Nearly nine months after a penalty shot grazed off the post to end the Michigan women’s soccer season, they are set to retake the field as the Wolverines embark on a new season.

Memories of the 2-2, 5-4 penalty kick loss against Illinois State will be long in the rear view when Michigan takes the field for its exhibition opener against West Virginia at U-M Stadium Monday. 

And it will have to — this team is too talented to linger in the “what ifs” of 2016.

Spearheaded by a star-studded group of upperclassmen and supplanted by a solid crop of young talent, this team brims with the potential to exceed last year’s first round NCAA tournament exit — the first such appearance for the team since 2013. 

Michigan returns three of its top four offensive producers from a season ago, only losing forward Nicky Waldeck to graduation. Goalkeeper Sarah Jackson — who won Big Ten defensive player of the week twice last season — is also set to return between the posts for her senior campaign. Jackson posted six shutouts last season and finished fourth in the Big Ten in saves.

Jackson and senior forward Ani Sarkisian will be two of the presumed leaders. In addition to being the focal point of the Michigan attack, Sarkisian has already received the nod as a team captain for the second consecutive season. Losing Waldeck, the team’s leading goal scorer a year ago, will place much of the goal-scoring onus on Sarkisian, who scored six goals last season and was named to the second team all-Big Ten in her own right.

But Sarkisian won’t be short on help up top. Lost to a knee injury for all of 2016, redshirt junior forward Taylor Timko makes her triumphant return, and will likely assume a starting role. The Rochester Hills native netted seven goals and started 18 games two years ago as a sophomore. 

There were positives to be taken away from last season’s heartbreaking NCAA tournament loss. At the top of that list? The emergence of centerback Jada Dayne. Dayne showed a flare for the dramatic when she netted a second-half equalizer in the tournament game, and displayed an ability as a dominant centerback at times last season. Dayne started all 19 games last season as a freshman for the Wolverines and will undoubtedly be counted upon to anchor a backline that lacks experience. 

But what it lacks in experience it makes up for in talent. Alongside Dayne, the team expects to get redshirt sophomore Sura Yekka back, after the Canadian international spent the 2016 season preparing for the U-20 World Cup for her country. Yekka played in all 21 games in her first season with the program two seasons ago and was named to the all-Big Ten freshman team.

Senior defender Alyssa Dillon — a team captain — will likely compete for a starting spot despite playing in just 17 games in her three seasons with the program. Dillon did, however, see an uptick in her playing time last season, playing in 10 games as a substitute.

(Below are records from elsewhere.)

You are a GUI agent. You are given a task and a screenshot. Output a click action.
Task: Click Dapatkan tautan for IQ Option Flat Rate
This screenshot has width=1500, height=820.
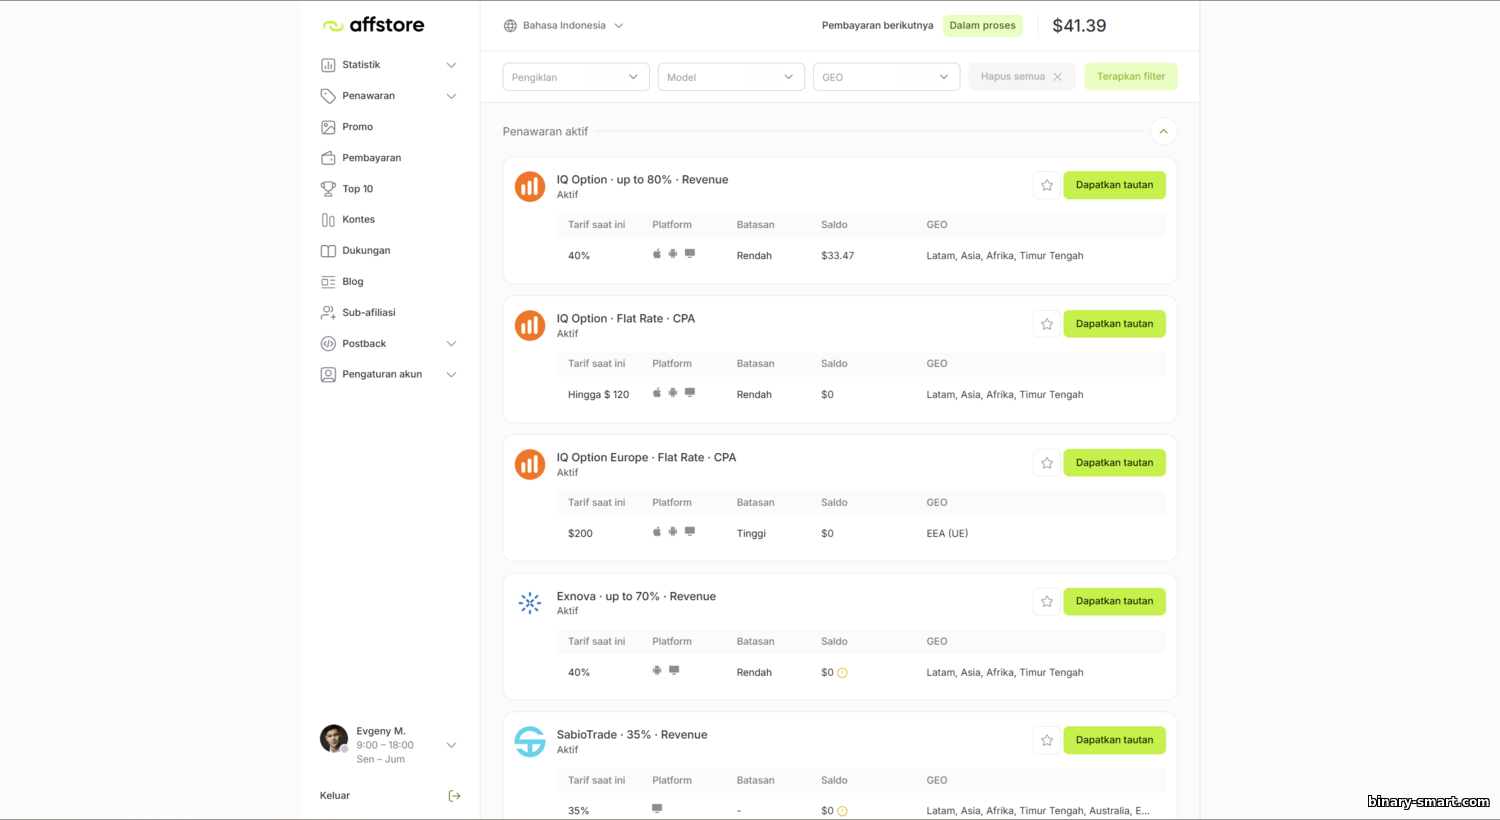click(x=1114, y=324)
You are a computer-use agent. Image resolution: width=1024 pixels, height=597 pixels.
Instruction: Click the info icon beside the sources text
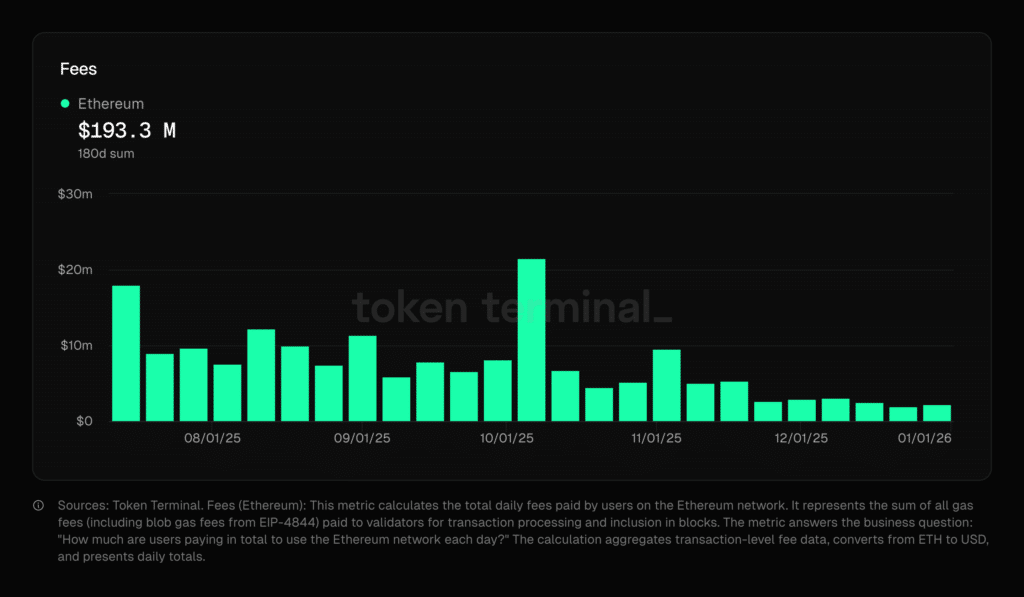[x=37, y=506]
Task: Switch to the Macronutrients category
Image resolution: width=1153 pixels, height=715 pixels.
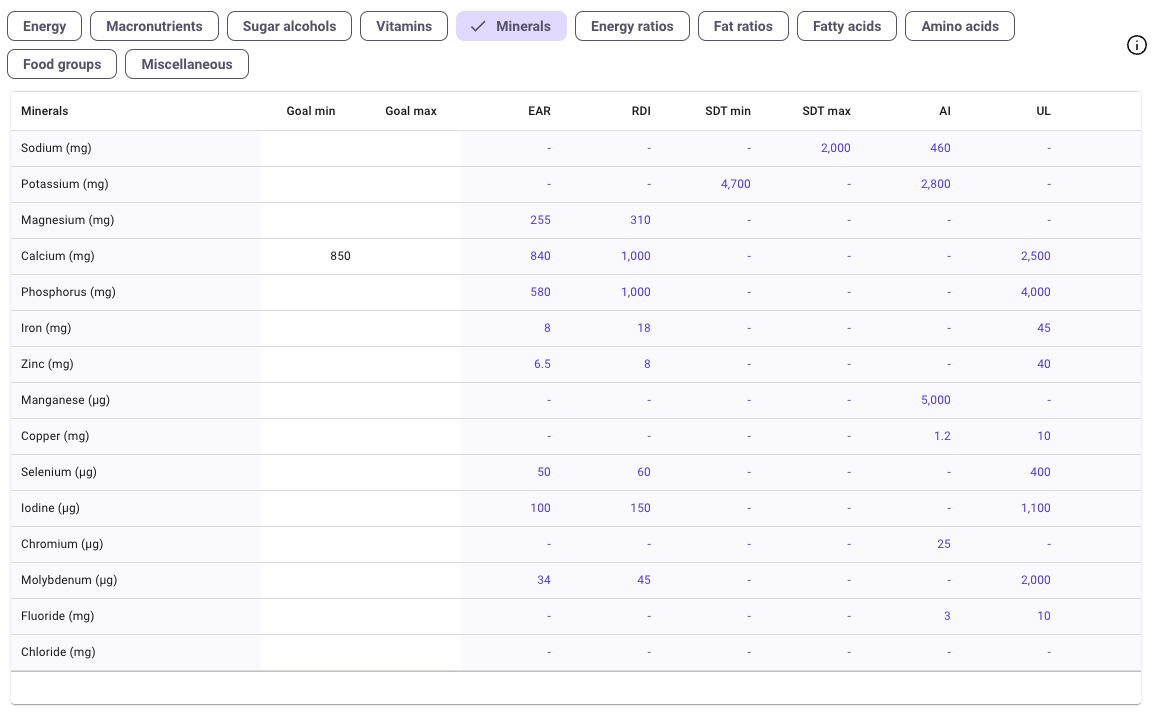Action: 154,26
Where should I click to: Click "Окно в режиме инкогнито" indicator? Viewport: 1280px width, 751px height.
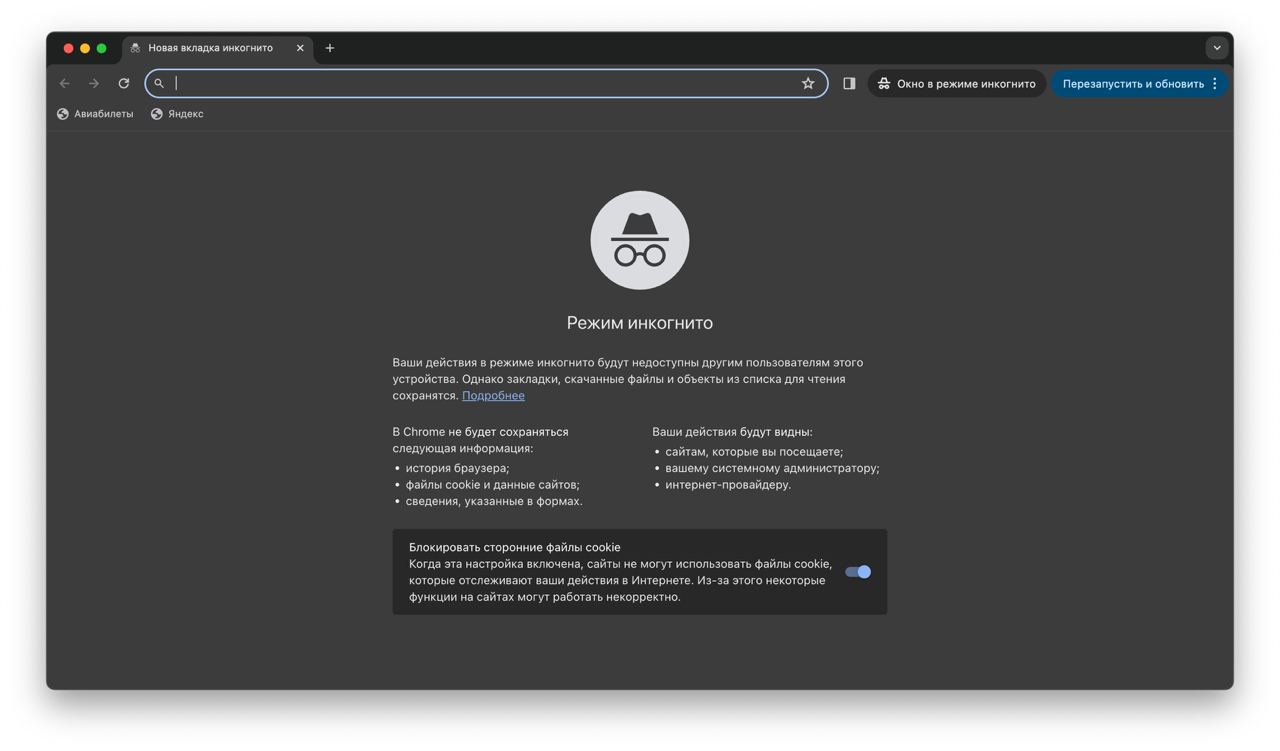click(x=957, y=84)
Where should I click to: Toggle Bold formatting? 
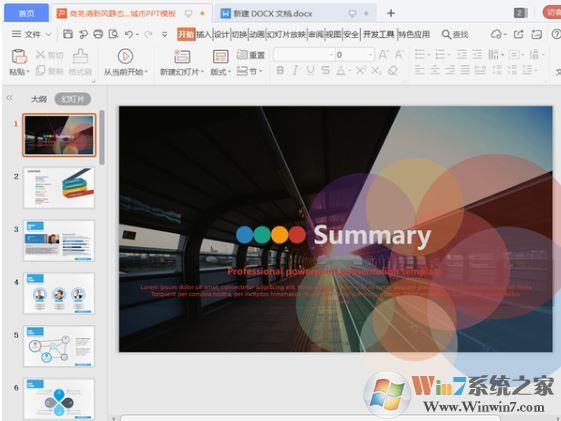pos(280,70)
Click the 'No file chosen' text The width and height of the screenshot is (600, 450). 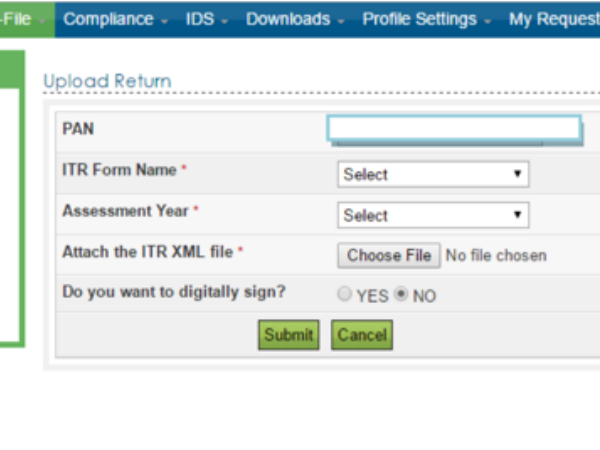(496, 255)
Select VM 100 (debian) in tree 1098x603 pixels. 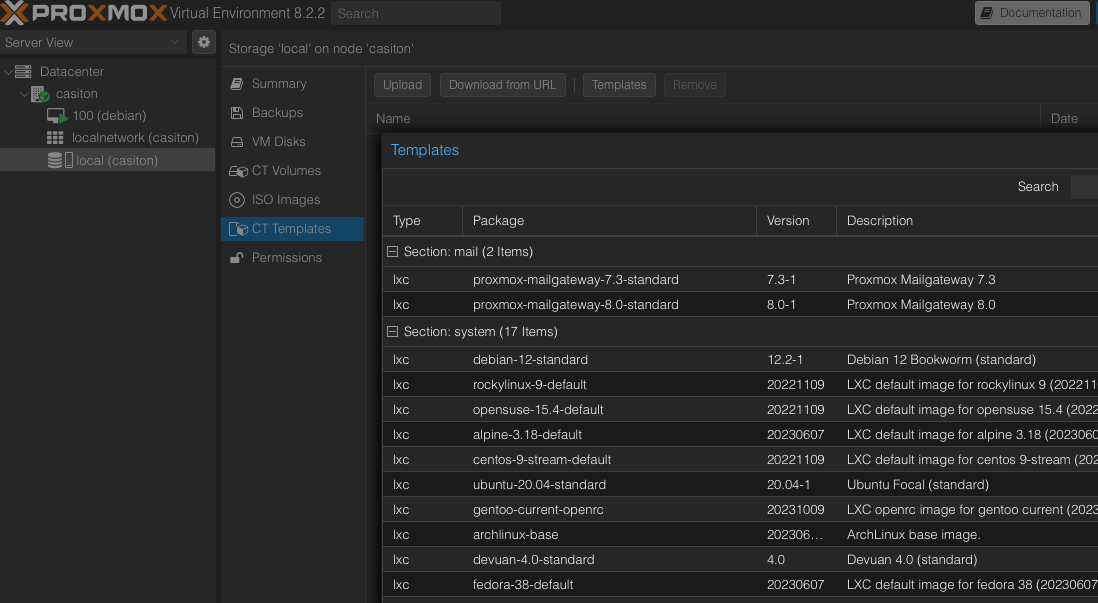tap(108, 116)
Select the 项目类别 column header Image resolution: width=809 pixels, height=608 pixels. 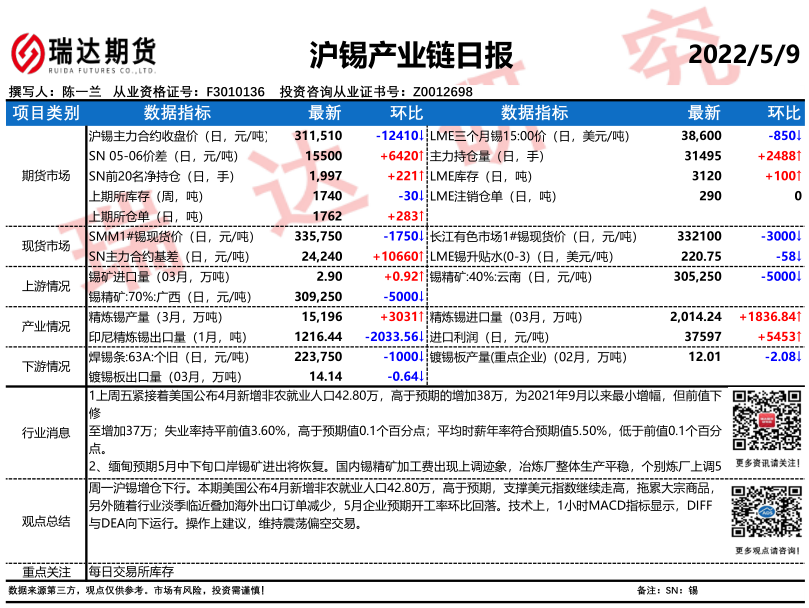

But the engine of this team — as it was a year ago — will run through the midfield. A year after leading the team in points with 24, junior Reilly Martin returns as one of the premier players in the conference. Her 10 assists last season were good for a tie atop the Big Ten. Combined with junior Abby Kastroll, the two make up one of the most talented midfield tandems in the country, sure to give the Big Ten defenses fits. Given their pace and creativity, both Martin and Kastroll figure to be potential first team all-Big Ten players in 2017. Meanwhile, incoming freshman midfielder Alia Martin has a chance to make an impact from day one. Martin is ranked No. 36 overall in the 2017 recruiting class by Top Drawer Soccer.

In total, the team welcomes 11 freshmen as it replenishes the roster after losing seven seniors to graduation a year ago.

If Michigan coach Greg Ryan is able to find a stable backline to complement the plethora of attacking options, this figures to be the most talented Wolverines team in several years. They head into 2017 unquestionably as one of favorites in a competitive Big Ten.